OBJECTIVE: To estimate the budgetary impact of etranacogene dezaparvovec adoption and utilization in a commercial health plan of the United States.
METHODS: A budget impact model was developed to evaluate the introduction of etranacogene dezaparvovec to treat severe or moderately severe hemophilia B. The model considered a hypothetical 1-million-member plan over a 5-year horizon. FIX therapy prophylaxis use was estimated based on a weighted average of relevant brands using US market share data. A scenario of etranacogene dezaparvovec adoption/utilization was compared with one without etranacogene dezaparvovec utilization. Two etranacogene dezaparvovec uptake (market share growth) analyses were performed: one with gradual uptake and alternatively assuming all eligible PwHB received etranacogene dezaparvovec in year 1. The one-time cost of etranacogene dezaparvovec was assumed to be $3.5 million. Other costs (FIX prophylaxis, disease monitoring, bleed management, and adverse events) were estimated from published literature. All costs were in 2022 US dollars. Bleed and adverse event rates were sourced from the HOPE-B trial comparing etranacogene dezaparvovec to previous FIX therapy prophylaxis. The model estimated annual and per-member per-month costs over 5 years. Secondary analyses were performed considering a 10-year horizon.

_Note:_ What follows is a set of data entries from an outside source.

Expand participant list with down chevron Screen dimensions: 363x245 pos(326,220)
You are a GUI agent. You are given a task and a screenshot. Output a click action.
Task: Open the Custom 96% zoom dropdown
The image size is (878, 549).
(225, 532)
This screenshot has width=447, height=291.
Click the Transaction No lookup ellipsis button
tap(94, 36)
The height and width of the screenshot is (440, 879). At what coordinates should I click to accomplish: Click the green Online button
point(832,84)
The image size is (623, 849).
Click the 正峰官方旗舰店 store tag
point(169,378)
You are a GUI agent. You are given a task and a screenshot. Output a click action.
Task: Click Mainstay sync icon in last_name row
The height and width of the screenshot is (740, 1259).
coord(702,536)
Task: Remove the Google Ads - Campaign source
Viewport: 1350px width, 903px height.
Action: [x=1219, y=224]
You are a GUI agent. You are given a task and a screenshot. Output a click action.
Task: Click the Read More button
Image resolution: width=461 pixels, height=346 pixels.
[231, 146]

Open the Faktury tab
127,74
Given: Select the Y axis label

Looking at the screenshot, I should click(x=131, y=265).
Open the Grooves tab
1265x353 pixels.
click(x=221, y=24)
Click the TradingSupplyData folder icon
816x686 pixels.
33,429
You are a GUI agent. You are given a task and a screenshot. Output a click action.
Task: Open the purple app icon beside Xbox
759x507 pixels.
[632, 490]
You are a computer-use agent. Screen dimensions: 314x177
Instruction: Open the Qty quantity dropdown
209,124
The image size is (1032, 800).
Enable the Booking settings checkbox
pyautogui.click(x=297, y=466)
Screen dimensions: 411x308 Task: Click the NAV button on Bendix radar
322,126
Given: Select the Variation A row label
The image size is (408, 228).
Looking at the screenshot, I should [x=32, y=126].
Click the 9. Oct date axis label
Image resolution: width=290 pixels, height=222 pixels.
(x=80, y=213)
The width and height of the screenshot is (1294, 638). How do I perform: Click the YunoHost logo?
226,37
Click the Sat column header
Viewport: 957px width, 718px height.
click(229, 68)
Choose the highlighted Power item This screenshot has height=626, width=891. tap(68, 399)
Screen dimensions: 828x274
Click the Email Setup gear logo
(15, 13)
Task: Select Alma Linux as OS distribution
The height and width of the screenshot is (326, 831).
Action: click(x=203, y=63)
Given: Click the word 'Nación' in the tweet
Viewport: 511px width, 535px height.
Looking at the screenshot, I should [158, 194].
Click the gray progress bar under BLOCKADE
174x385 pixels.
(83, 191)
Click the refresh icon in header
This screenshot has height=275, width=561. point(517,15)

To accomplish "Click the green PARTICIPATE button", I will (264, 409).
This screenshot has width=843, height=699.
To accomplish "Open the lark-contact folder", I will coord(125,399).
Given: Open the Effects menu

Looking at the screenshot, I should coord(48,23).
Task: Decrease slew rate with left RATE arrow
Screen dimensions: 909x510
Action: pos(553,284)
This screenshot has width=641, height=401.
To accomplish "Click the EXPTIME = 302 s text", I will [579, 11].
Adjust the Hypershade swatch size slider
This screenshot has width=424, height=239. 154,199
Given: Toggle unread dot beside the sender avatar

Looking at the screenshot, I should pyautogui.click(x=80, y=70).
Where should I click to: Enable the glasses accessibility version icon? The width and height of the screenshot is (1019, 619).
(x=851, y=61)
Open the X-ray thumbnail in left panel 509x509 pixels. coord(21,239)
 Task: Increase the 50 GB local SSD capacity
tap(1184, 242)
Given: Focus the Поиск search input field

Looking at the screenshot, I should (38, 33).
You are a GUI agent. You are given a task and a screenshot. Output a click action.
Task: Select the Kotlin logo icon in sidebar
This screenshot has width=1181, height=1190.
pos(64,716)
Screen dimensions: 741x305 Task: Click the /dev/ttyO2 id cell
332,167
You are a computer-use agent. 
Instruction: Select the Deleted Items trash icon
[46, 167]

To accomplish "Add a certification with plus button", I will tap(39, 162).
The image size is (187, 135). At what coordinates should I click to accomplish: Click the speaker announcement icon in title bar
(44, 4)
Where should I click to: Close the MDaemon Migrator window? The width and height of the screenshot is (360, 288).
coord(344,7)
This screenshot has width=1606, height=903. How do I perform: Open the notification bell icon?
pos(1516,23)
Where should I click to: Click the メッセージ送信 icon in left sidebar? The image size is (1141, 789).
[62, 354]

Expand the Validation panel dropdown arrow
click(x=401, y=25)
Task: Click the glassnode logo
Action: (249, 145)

RESULTS: In the 1-million-member health plan, an estimated 1.8 PwHB were eligible for treatment with etranacogene dezaparvovec. Gradual uptake of etranacogene dezaparvovec resulted in cumulative 5-year budget impact of $848,509 compared with a scenario without etranacogene dezaparvovec. In years 1-5, the incremental annual and per-member per-month costs ranged from $79,824 to $271,435 and from $0.007 to $0.023, respectively. In the alternative uptake analysis, etranacogene dezaparvovec became cost saving annually beginning in year 2 and cumulatively beginning in year 5, for a 5-year savings of $754,844. Secondary analyses over 10 years found both uptake analyses cost saving. Other scenarios considered did not affect results substantially.
CONCLUSIONS: Introducing etranacogene dezaparvovec as treatment for PwHB would have a modest budget increase within 5 years after treatment but may become cost saving if all eligible PwHB were treated in year 1. Initiating PwHB on etranacogene dezaparvovec sooner may produce greater overall savings and earlier annual savings. Etranacogene dezaparvovec is a treatment option that may provide overall cost savings for US commercial health plans, which would increase as the plan size increases.